At first this had me confused, but as soon as I looked at what it was doing, everything made sense. The test app was functional within Construct, because it could read the libraries the scripts were using from various locations - Construct\Data\Python, where I'd placed them manually, but also from the Python26\Lib\etc directories. Of course, for distribution, you are not going to want to require that the user install Python and a special library just to run your program. So what I did was tossed the extra, non-.py libraries in the exe's directory.
It seems that simple!
I've only had one friend try it, though, so if anyone with a tablet wants to help - it's rather featureless, but - here is a 7z and a zip of the test application. They are identical. In reality, people without tablets should be able to test it as well. If it's all bundled correctly, it should not pop up any errors when loading the exe.
http://dl.dropbox.com/u/398143/Files/PressureTest.7z (1,324 KB)
http://dl.dropbox.com/u/398143/Files/PressureTest.zip (1,906 KB)
There is a boost_python-vc90-mt-1_39.dll in there that I don't think is actually being used. It seems to work fine without it at the moment. Wintab uses it for something, presumably - I have simply not accessed many features just yet. Also! Since I have it reading sensitivity, but not delivering any other actual information about the tablet to Construct, this is hardcoded to function properly with tablets that possess 1024 levels of pressure sensitivity alone. If tablets with different sensitivity levels exist, it will probably behave unusually.

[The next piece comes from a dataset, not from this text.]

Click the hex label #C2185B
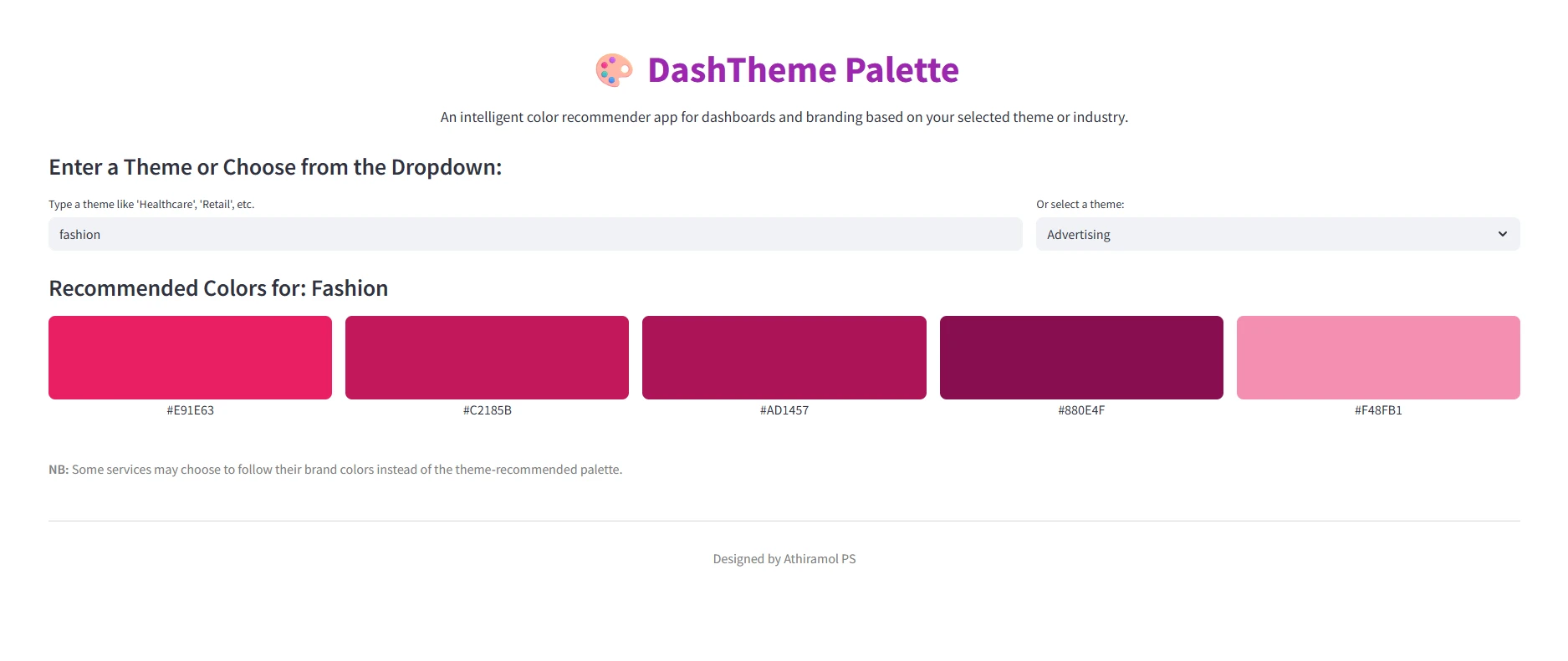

If you are going to bundle libraries and such accessed by your python scripts in your own project, but aren't writing all your imported scripts from scratch (such as wintab, which communicates with tablet drivers), you may need to fiddle with the directory context of the various 'import' calls within the scripts. For example, wintab is stored within cgkit in Python, but I am using it outside of cgkit, and therefore simplified the file organization. I am not really sure how intuitive Python is when it comes to importing resources (where it will look, and how deep) but the error reporting in Construct proved invaluable for rooting out which scripts needed tweaking where.